• Action item
Begin with the line below holding "Task: Click the NP verschieben button" and go on through the line holding "Click Visit button in Booking.com row", duplicating each line exactly and leaving out pictures.

• Supplied records
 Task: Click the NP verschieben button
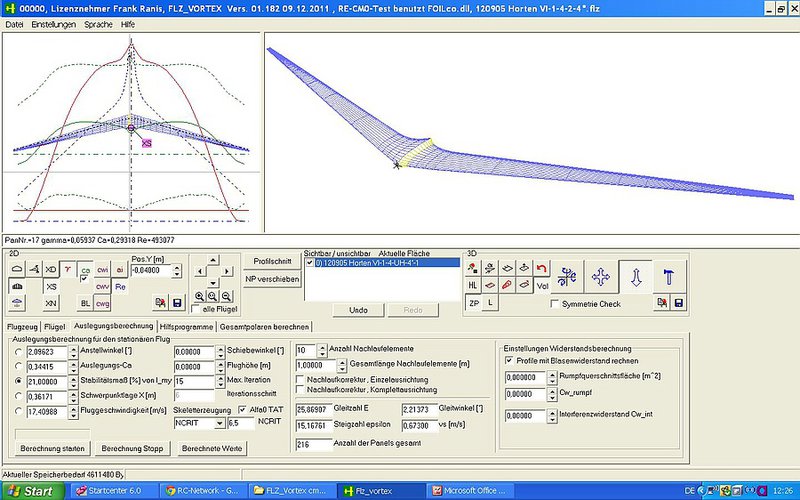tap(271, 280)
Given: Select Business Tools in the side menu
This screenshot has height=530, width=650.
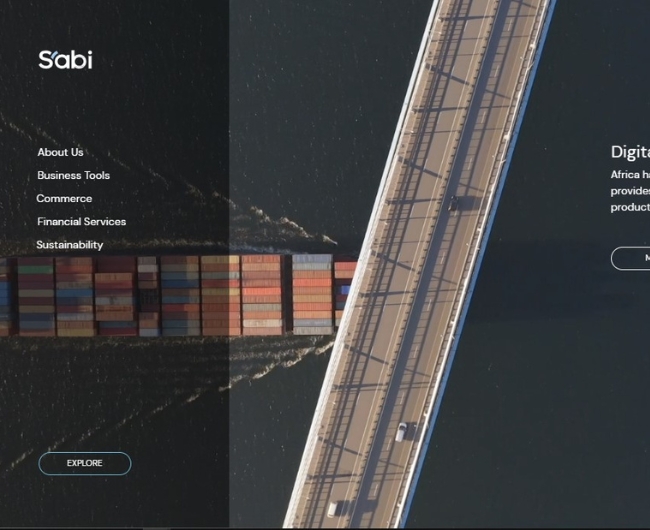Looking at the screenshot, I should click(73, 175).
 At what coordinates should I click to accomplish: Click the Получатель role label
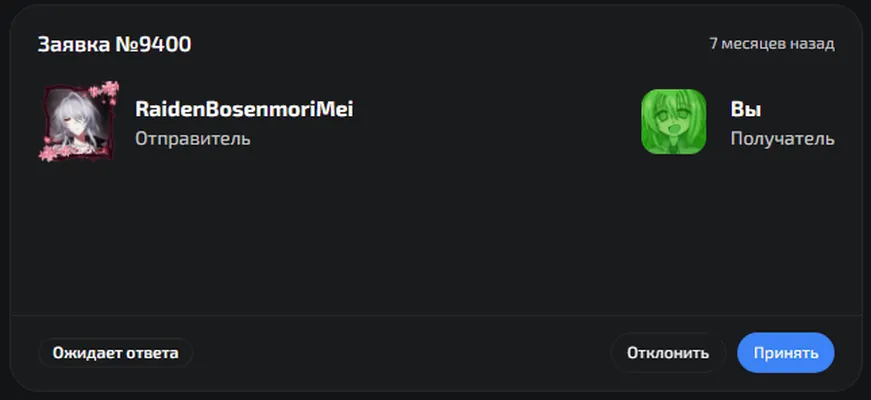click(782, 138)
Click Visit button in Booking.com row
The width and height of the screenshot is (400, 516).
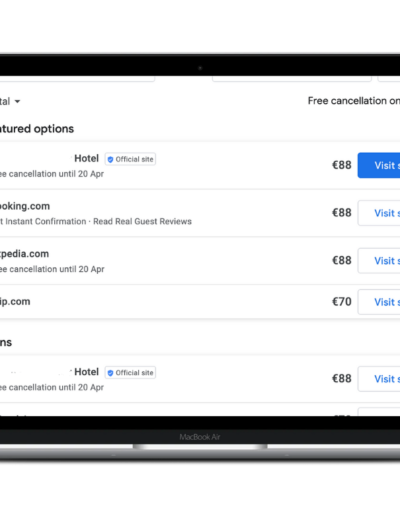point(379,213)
--
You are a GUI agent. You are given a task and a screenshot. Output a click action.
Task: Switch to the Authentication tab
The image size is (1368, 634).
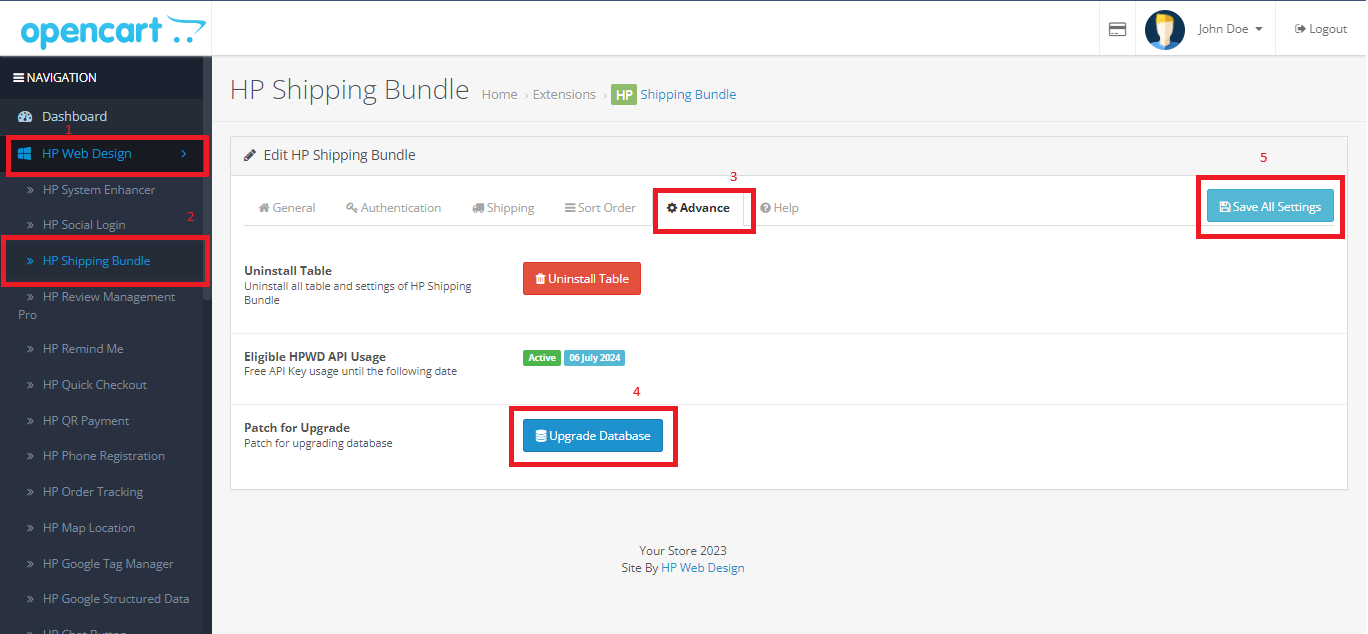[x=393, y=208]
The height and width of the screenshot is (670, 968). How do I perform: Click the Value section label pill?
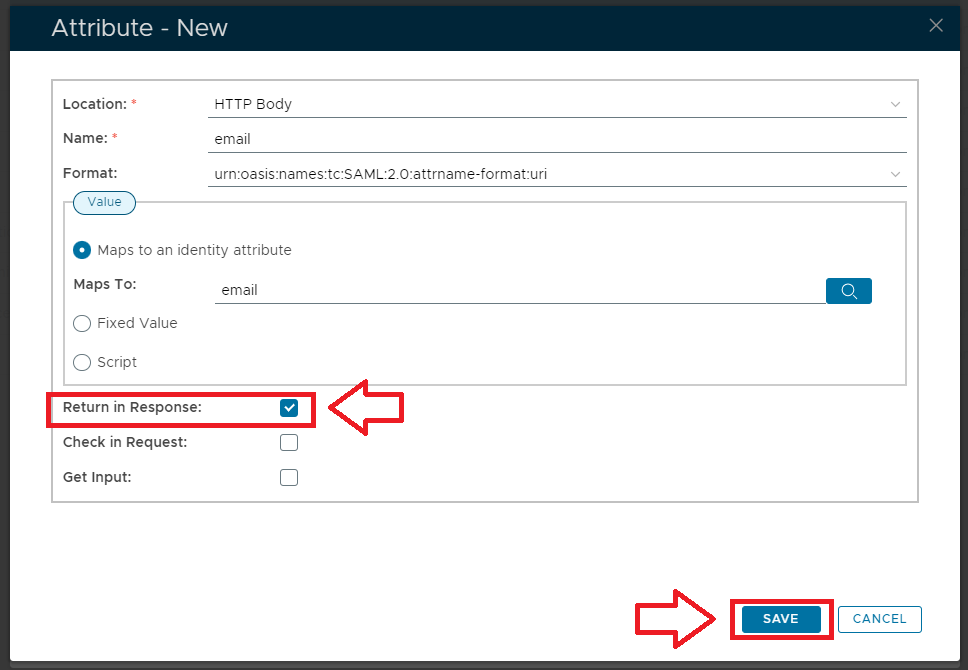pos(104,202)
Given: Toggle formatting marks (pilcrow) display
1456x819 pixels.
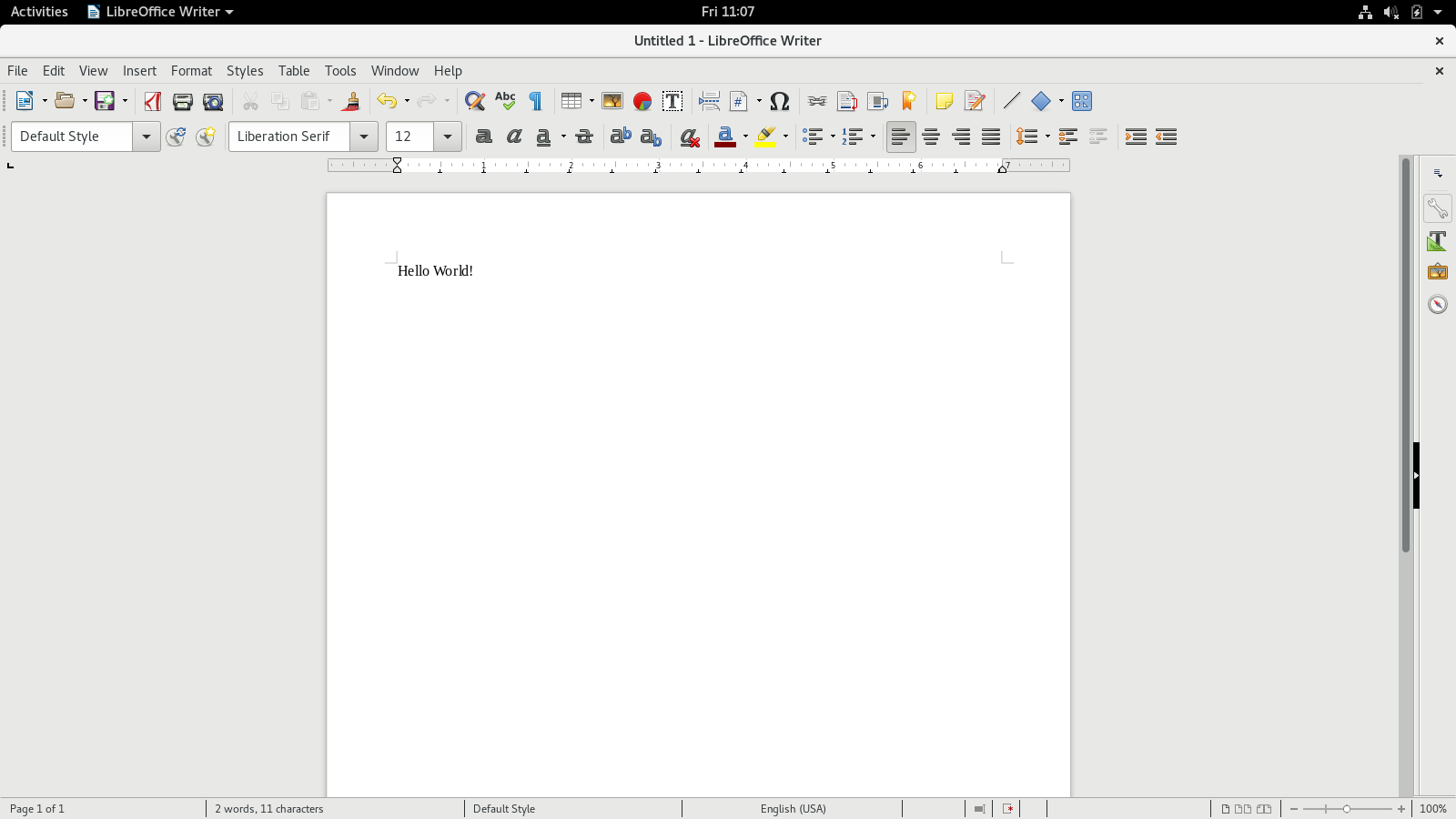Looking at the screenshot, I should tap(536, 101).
--
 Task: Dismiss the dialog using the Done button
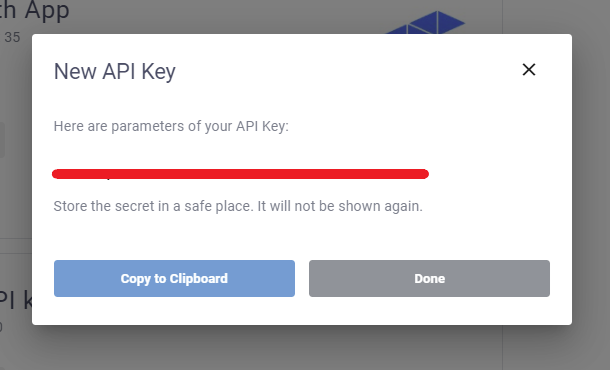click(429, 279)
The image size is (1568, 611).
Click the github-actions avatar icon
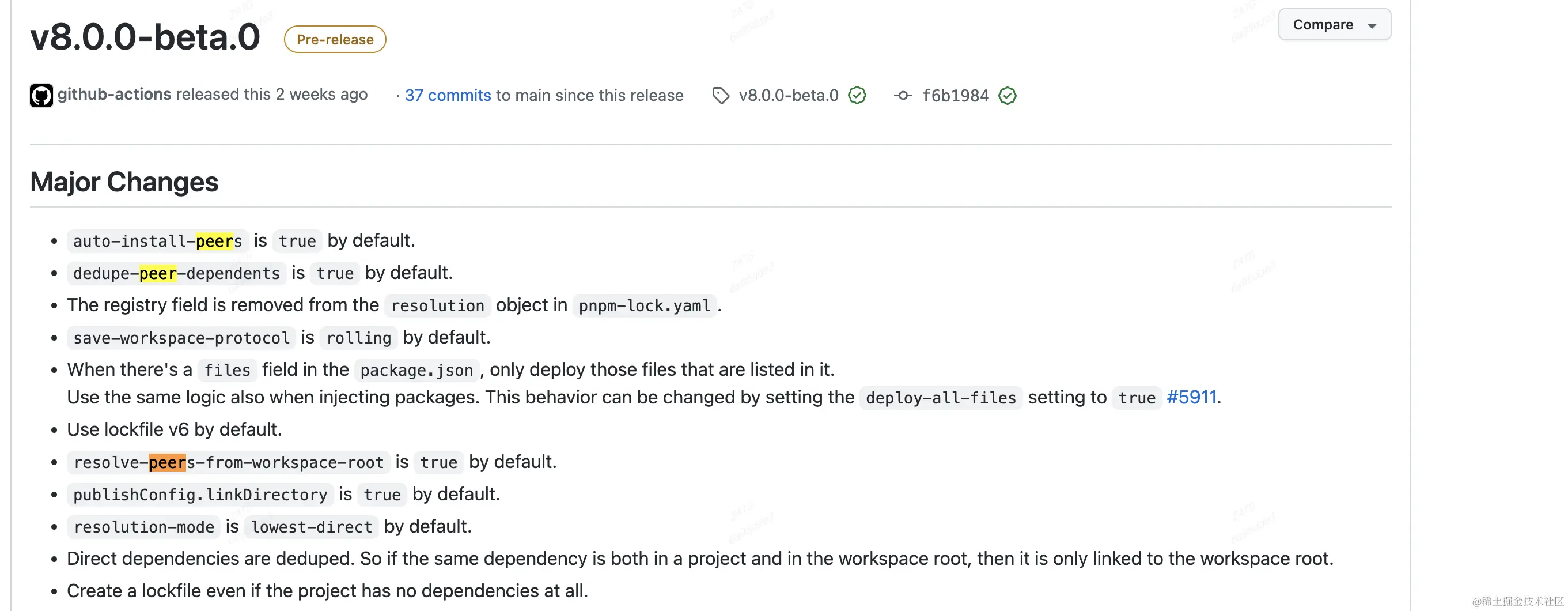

• Solution to the problem
 Task: Click the NP verschieben button
tap(271, 280)
Given: Select Business Tools in the side menu
This screenshot has height=530, width=650.
Looking at the screenshot, I should click(73, 175).
 At what coordinates should I click to accomplish: Click the Получатель role label
click(782, 138)
Click Visit button in Booking.com row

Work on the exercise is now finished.